Die Oper La vida breve – das kurze Leben – ist ein lyrisches Drama in zwei Akten und vier Bildern von Manuel de Falla aus dem Jahr 1913. Aus dieser „spanischsten aller Opern“ spielen die Saxofonisten den Spanischen Tanz Nr. 1, ein gelungener Auftakt für den zweiten Teil, in dem es anschließend auf eine kleine Reise geht. Eigentlich heißt er Willem van Merwijk, als Komponist nennt er sich Guillermo Lago. Und inzwischen ist er weltweit richtig gut im Geschäft. Unter dem Titel Ciudades, also Städte, hat er eine Reihe von Stücken geschrieben, in denen er seine Eindrücke von verschiedenen Städten dieser Erde musikalisch verarbeitet. Was allerdings Köln angeht, muss er, zumindest in rheinischen Ohren, irgendetwas Schreckliches erlebt haben. Da fehlt jede Identifikation, und es liegt mit Sicherheit nicht am Spiel der Musiker. Besser läuft es da schon mit Addis Abeba und Sarajevo. Das letzte Stück im Programm führt nach Amerika. 1935 wurde die Oper Porgy and Bess in New York uraufgeführt. George Gershwin nannte sie „folk opera“, und sie sollte das Völkergemisch in Brooklyn wiedergeben. Später gab es die Suite für den Konzertsaal, aus der die Saxofonisten einige Beispiele zum Besten geben. Muss man eigens erwähnen, dass Summertime dabei ist und ganz wundervoll interpretiert wird? Das übrigens seine Wurzeln in einem ukrainischen Volkslied hat.

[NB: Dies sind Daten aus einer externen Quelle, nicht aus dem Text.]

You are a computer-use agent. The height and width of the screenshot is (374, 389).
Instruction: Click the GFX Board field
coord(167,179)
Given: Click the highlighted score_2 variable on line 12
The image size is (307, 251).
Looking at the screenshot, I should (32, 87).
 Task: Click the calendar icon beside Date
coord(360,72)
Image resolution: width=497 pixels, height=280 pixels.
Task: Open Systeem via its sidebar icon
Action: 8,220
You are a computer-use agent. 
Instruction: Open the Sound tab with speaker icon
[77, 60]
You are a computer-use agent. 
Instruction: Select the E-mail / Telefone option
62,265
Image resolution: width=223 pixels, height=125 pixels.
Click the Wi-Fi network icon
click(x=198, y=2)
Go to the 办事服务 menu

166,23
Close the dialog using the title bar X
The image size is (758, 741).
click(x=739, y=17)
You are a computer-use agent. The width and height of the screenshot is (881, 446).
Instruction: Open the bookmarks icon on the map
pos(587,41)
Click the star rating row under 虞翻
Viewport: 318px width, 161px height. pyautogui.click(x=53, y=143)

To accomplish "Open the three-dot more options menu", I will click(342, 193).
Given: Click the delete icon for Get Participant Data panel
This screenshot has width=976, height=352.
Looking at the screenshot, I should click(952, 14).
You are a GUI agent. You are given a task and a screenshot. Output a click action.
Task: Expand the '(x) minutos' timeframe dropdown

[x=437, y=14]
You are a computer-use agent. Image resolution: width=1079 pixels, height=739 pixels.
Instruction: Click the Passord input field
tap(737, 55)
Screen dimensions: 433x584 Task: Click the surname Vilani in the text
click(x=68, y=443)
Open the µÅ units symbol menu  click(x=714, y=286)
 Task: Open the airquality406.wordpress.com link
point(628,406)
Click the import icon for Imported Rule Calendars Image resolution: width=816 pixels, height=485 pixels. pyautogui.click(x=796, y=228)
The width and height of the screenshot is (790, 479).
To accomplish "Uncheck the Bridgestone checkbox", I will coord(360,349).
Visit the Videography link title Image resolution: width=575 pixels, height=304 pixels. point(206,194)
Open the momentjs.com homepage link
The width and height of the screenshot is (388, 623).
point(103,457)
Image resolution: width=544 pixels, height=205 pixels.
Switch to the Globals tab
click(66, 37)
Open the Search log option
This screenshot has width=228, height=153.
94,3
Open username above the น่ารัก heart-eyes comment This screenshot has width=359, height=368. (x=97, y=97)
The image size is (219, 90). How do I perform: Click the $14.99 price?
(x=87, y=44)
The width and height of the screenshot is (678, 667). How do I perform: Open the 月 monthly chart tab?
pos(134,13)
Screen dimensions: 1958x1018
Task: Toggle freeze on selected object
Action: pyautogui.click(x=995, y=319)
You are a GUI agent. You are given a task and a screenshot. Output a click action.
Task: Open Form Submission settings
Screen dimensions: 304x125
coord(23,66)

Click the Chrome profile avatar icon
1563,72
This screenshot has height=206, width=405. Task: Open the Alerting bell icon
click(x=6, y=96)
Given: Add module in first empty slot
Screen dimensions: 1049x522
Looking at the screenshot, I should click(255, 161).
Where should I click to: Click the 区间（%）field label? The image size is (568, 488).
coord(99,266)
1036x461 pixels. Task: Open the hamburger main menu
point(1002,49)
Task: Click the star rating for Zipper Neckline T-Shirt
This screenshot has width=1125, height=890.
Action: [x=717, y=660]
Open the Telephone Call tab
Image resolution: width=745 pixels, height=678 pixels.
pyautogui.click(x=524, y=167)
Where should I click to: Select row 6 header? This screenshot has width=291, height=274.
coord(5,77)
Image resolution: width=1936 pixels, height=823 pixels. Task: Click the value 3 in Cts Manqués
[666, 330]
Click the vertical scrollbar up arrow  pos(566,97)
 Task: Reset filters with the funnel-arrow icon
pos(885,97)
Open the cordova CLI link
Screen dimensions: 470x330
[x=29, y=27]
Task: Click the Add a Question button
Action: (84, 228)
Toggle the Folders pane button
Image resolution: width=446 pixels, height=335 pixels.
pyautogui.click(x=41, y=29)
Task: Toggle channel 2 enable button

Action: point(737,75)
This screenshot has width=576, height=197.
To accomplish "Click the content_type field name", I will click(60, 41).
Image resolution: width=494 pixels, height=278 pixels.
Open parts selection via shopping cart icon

Um einen großartigen Abend zu einem würdigen Abschluss zu bringen, gibt es als Zugabe noch ein Stück von Leonard Bernstein. Es gäbe sicher noch viel über das wunderbar tiefgründige und doch so federleichte Spiel des Quartetts zu berichten, aber der wichtigste Hinweis ist sicher, nach dem nächsten Auftritt Ausschau zu halten, um dieses einzigartige Erlebnis selbst zu genießen.